I re-watched the film last night on this new edition, and it remains as great as ever. I find it a slightly difficult film to judge as it is full of almost too on-the-nose foreshadowings of events to come or obviously dysfunctional relationships that are being worried at like a rotten tooth, and that can make the film seem contrived and perhaps schematic in manipulating its characters (and the audience) into inescapable situations. But I think that is part of what makes the film so magnificent, as these obvious issues are apparent to everyone (especially the children watching and learning from their elders) and the way that everyone is aware of say Mecha's husband being a useless drunken flake, or José hitting on every girl in sight including close relatives, but there is nothing really that can be done about it (the issues kind of are there festering, like the simmering violence of the kids or the murky swimming pool that nobody appears interested in draining and cleaning), and that adds to that sense of inescapable ennui and dissolute incestuous hothouse atmosphere that permeates everything.

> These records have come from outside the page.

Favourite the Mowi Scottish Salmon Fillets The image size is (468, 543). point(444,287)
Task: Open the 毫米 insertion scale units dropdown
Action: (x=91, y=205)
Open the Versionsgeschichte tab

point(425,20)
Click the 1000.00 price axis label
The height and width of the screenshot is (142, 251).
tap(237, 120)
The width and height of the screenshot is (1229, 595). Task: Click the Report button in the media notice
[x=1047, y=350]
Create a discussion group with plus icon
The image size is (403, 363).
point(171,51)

It could be close to Tennessee Williams-esque except with the melodramatic emotions exchanged for a kind of exhausted, distanced approach.

I don't think it had fully dawned on me before this third or fourth re-watching however just how devastating and bleak the film is, especially in its final section which is almost Robert Altman-esque in using a shared tragedy to impact on our family of extended characters. Although interestingly the tragedy isn't the most unsettling element of the final section. I really liked the booklet essay by David Oubiña and it does a great job of sketching in the ensemble plotting. I particularly liked the comment that both of the main female characters, Mecha and Tali, are comprehensively betrayed by their husbands and that the manner in which they are betrayed, or belittled is done in diametrically opposed ways of either complete passivity or being too controlling, but ways that have the strangely similar result of undermining both women's hopes for the future, which traps them both in their current situations of stasis.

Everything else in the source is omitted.